Troubled Chicago bank wins high-powered backers
A troubled Chicago community bank with a philanthropic reputation has won uncommon Wall Street backing to save it from a government takeover, while similarly sized rivals flounder and fail.
Privately owned ShoreBank, a community development lender on Chicago's South Side near the home base of President Barack Obama and some of his top aides, is getting assistance from a consortium of Wall Street banks including Goldman Sachs Group Inc , Citigroup , JPMorgan and Bank of America , sources have said.
Spokesmen for Citigroup and General Electric Co each confirmed $20 million investments on Tuesday, and JP Morgan previously said it was ready to inject $15 million. Another source said Goldman injected $20 million.
ShoreBank, which has $2.3 billion in assets, was reported to have exceeded the $125 million in rescue capital it needed to avoid a takeover by the Federal Deposit Insurance Corp.
A ShoreBank spokesman declined to comment on specific investments, saying only that capital-raising efforts so far had been encouraging.

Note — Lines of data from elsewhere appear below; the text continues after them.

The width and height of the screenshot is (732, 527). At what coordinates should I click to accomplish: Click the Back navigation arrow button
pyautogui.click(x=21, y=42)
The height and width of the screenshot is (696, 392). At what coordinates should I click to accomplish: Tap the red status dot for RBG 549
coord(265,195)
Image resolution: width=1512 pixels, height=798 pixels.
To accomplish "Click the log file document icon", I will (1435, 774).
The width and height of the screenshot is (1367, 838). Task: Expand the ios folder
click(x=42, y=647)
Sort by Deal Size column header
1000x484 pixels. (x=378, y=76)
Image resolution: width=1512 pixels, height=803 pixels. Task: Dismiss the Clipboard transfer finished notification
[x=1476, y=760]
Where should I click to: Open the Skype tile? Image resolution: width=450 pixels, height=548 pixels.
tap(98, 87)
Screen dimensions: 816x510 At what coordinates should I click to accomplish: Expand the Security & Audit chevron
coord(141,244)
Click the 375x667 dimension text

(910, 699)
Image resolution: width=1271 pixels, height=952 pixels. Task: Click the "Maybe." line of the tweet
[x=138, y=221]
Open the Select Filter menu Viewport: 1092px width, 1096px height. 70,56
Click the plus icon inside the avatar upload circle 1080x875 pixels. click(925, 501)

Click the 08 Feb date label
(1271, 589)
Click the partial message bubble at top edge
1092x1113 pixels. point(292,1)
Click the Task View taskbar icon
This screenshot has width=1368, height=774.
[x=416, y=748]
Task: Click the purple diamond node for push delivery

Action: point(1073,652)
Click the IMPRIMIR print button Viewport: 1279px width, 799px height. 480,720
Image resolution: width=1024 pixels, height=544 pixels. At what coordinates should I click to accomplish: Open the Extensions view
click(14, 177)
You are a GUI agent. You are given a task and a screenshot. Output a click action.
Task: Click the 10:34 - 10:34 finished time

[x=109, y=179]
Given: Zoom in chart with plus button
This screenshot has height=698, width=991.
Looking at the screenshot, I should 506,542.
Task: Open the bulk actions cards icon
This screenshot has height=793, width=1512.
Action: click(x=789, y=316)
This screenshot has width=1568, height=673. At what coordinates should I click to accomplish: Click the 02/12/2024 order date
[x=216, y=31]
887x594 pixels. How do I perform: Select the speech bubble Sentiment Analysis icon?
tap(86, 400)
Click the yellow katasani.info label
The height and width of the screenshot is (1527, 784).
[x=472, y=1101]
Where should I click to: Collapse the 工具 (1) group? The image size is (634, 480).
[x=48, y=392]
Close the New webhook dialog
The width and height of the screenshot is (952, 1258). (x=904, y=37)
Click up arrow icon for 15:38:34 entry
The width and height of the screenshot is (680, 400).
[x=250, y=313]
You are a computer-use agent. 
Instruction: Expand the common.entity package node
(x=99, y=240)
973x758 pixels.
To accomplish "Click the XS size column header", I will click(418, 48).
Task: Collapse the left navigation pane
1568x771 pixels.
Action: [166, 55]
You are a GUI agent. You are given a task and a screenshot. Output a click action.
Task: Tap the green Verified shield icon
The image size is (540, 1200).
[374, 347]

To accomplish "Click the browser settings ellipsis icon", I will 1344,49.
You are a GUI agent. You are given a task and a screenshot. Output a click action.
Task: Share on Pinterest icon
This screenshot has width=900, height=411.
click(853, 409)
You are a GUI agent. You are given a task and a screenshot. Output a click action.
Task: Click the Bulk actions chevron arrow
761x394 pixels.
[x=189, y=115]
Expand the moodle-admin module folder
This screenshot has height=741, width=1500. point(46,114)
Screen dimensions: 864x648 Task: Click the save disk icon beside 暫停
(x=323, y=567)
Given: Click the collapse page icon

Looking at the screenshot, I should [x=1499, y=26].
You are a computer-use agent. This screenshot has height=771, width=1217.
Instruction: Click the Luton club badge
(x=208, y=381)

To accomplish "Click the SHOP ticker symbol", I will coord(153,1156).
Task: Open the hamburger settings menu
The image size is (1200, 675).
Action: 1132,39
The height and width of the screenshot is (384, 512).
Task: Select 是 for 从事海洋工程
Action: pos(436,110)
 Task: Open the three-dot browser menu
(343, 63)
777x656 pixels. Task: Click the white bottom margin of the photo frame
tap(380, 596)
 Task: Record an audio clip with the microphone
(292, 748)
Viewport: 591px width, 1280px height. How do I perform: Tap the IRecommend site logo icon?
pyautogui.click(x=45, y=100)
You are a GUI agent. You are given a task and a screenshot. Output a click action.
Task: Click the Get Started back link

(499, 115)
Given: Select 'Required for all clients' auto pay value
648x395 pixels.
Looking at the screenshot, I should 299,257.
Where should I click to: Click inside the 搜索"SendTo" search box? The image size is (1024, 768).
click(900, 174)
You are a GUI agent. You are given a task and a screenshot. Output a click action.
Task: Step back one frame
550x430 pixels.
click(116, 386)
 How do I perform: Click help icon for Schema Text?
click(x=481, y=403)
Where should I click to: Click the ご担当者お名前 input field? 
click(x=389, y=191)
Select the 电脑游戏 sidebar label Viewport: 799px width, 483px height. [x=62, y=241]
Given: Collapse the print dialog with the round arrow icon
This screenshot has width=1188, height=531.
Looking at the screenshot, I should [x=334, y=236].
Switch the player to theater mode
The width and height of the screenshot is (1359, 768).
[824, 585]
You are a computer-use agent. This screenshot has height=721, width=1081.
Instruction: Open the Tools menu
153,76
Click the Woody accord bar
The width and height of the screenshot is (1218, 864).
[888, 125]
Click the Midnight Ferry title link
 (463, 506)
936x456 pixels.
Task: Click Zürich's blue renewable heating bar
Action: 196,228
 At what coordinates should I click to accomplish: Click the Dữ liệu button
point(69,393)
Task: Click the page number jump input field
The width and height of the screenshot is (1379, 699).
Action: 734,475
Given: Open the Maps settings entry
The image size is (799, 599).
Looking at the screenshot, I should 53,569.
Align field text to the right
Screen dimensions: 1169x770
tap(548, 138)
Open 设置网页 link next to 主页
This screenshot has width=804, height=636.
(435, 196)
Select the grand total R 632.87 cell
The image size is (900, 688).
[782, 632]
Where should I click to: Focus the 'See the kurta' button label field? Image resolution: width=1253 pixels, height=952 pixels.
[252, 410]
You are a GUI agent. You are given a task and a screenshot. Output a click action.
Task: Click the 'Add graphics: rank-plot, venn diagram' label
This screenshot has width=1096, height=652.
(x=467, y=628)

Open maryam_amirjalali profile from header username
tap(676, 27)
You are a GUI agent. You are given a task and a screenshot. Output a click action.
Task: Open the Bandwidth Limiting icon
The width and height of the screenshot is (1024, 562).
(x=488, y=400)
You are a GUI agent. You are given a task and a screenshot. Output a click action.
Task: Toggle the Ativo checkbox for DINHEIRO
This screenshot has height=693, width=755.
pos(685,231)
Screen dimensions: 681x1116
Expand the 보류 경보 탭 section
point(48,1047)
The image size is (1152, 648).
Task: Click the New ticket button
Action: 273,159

Small banks across the nation are failing at a rapid pace due to troubled real estate loan portfolios, but ShoreBank's dedication to community development and environmental causes apparently secured its special status.
I think this is a very unique circumstance. But ShoreBank is kind of a unique institution in that regard, said Geoff Smith, senior vice president at the Woodstock Institute, which studies lending in poor communities.
When you think of other banks, they don't usually get bailed out in this manner, he said.
Smith and others say ShoreBank's philanthropic reputation -- it traditionally provided loans for small residential renovation projects in impoverished areas -- and its Washington ties may have saved it from a fate suffered by other banks.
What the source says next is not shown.